James Beard Award-winning Seattle chef Tom Douglas is a man whose name is synonymous with Pacific Northwest cuisine. Through five of Seattle's most creative and exciting restaurants, Tom and his wife and business partner, Jackie Cross, have helped define the Seattle food scene. Tom is also the author of three cookbooks, including the award-winning Tom Douglas' Seattle Kitchen, and oversees a line of specialty food products sold nationwide. I've been lucky enough to get to know Tom since I moved to Seattle in '99 and his Palace Kitchen practically serves as a second home for me. Tom has been kind enough to have me as a regular guest on his weekly radio show to talk about cookbooks, but this was the first time I had the opportunity to interview him about about celebrity chefs, getting your kids involved in the kitchen, bloggers, his undying love of Seattle, and much more. Highlights from our talk are below. You can read the entire interview or listen to a podcast of the interview on Amazon Wire (gentle readers, please note: I was at the peak of a severe cold when we recorded this so I sound a bit like Lauren Bacall).

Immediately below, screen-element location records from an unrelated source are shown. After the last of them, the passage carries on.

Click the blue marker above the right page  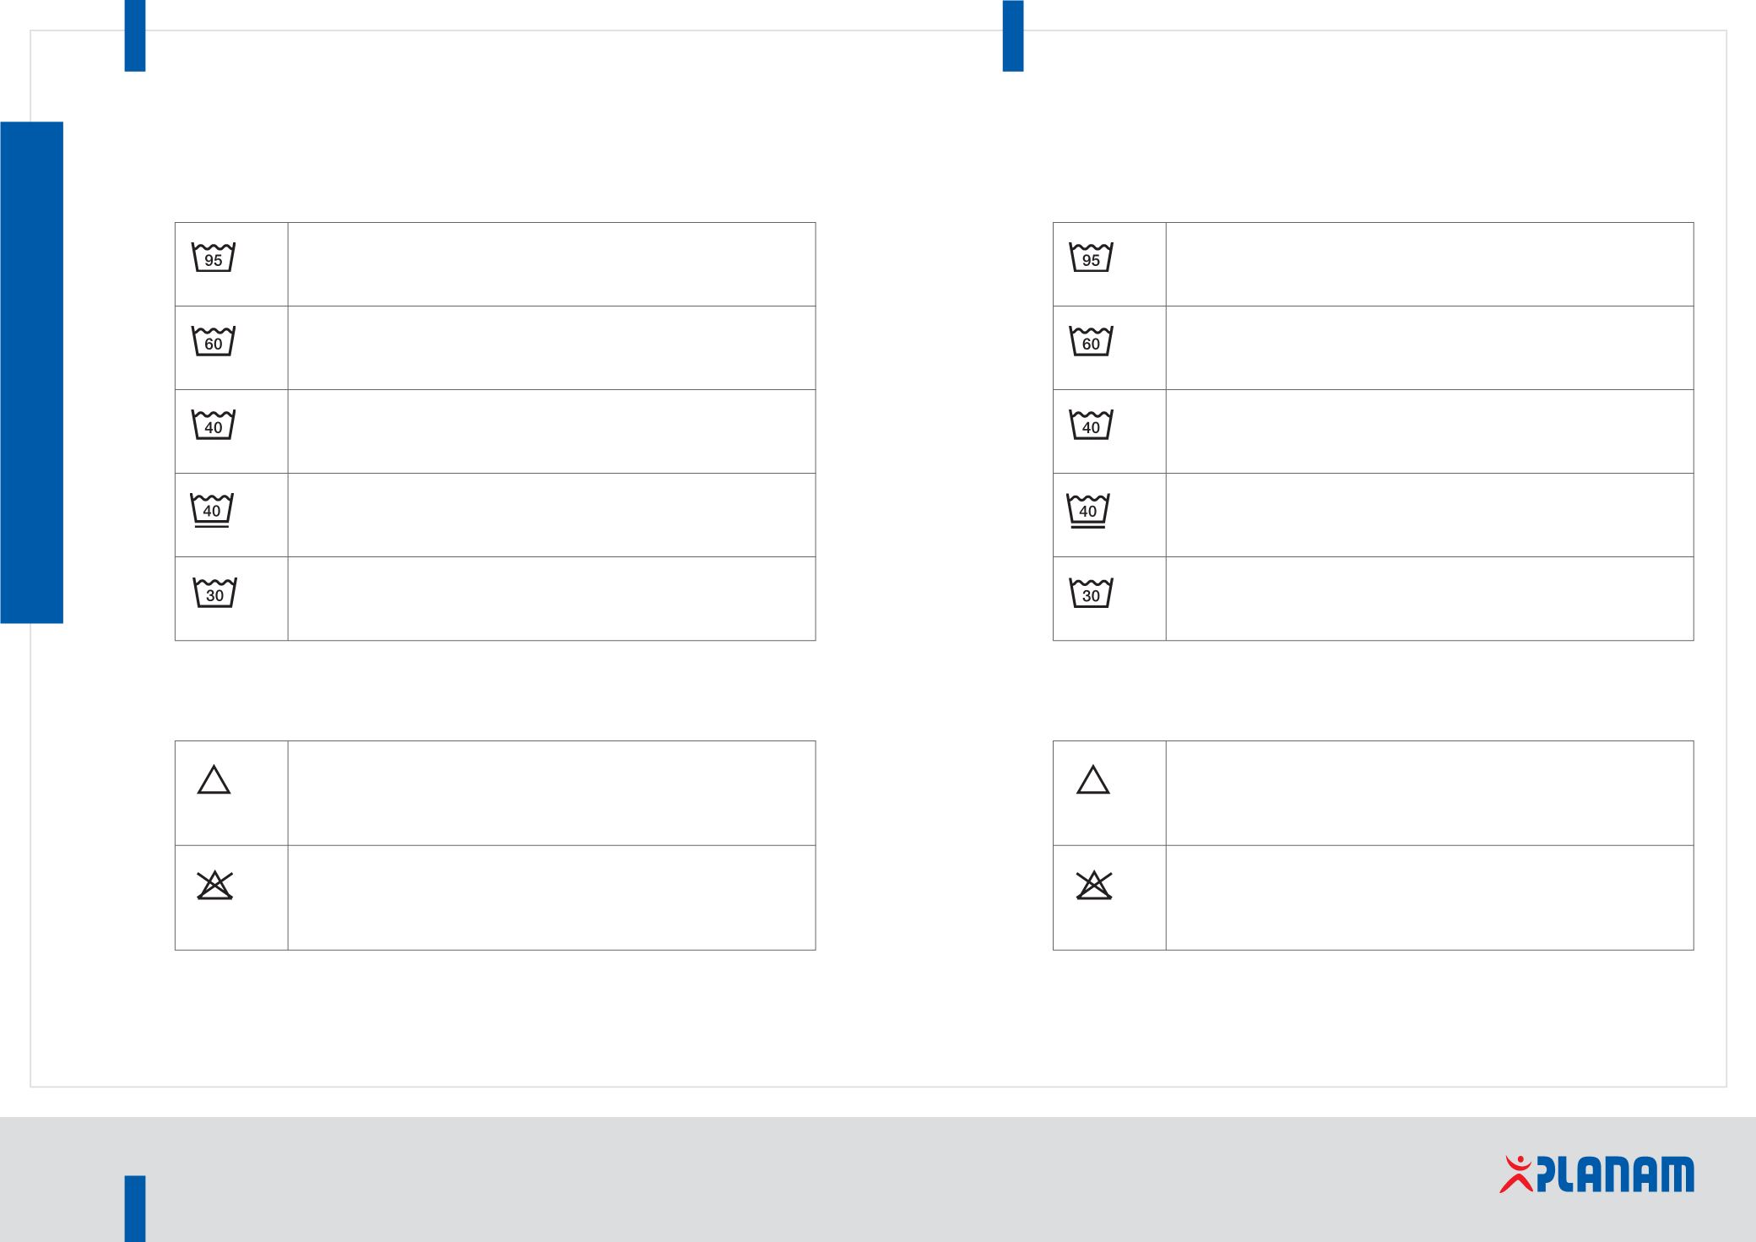click(x=1013, y=35)
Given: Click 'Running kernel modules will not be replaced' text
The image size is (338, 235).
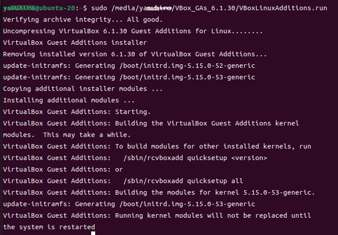Looking at the screenshot, I should [201, 215].
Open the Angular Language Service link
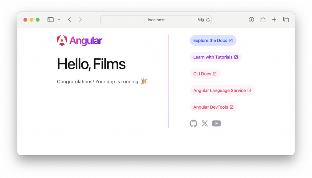312x178 pixels. (222, 90)
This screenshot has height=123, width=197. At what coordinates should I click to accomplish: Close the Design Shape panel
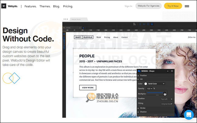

Amazon.com: First of all, how would you define Pacific Northwest cuisine?
Douglas: That's a cheap question.
Amazon.com: Too easy?
Douglas: [Laughs] Well, I've only been asked it for 25 years now and it's still a hard one to come by. I think it's in the context of a restaurant and for me restaurants are so much more than just their cuisine. I think the Seattle restaurant scene is a really fun--really up and down the Pacific Northwest coast. Portland's the same way... Vancouver. There's a certain sense of approachability. A certain sense of product. A celebration of the amazing bounty that we have here. Pacific Northwest cuisine is really about--kind of the same regionality that every other region has--things that come from here. I think the best way to explain to somebody from "the outside" is to use the salmon explanation.
When you are a chef in New York City or in Florida or in Dallas and you want salmon on your menu tonight you call your fish broker and you order salmon. You have some fresh salmon? Yeah? I'll take some salmon tonight. In Seattle, when you want salmon on your menu you call your fish guy and you say, What kind of salmon do you have tonight? Coho? King? Silvers? Keta? Where was it caught? What river? Campbell River? Yukon River? Copper River? Columbia River? Who caught it? Was it brought up right on the boat? Was it troll-caught? Gill-netted? Pursing caught? How was it bled? Did they bleed it right there on the boat or did they wait till they got to the dock and take it to the dockhouse and then take care of all the fish at one time? Or, as that fish was brought up, did somebody stop, bleed it, and pack its belly with ice and put it in the hold and go back three hours later to the shore and that afternoon put it on an Alaska Airlines jet down to Seattle? Oh, I'll take that one! I'll take that salmon that was King, troll-caught, boat-bled, caught this morning, on a plane this afternoon. That's the fish that I want!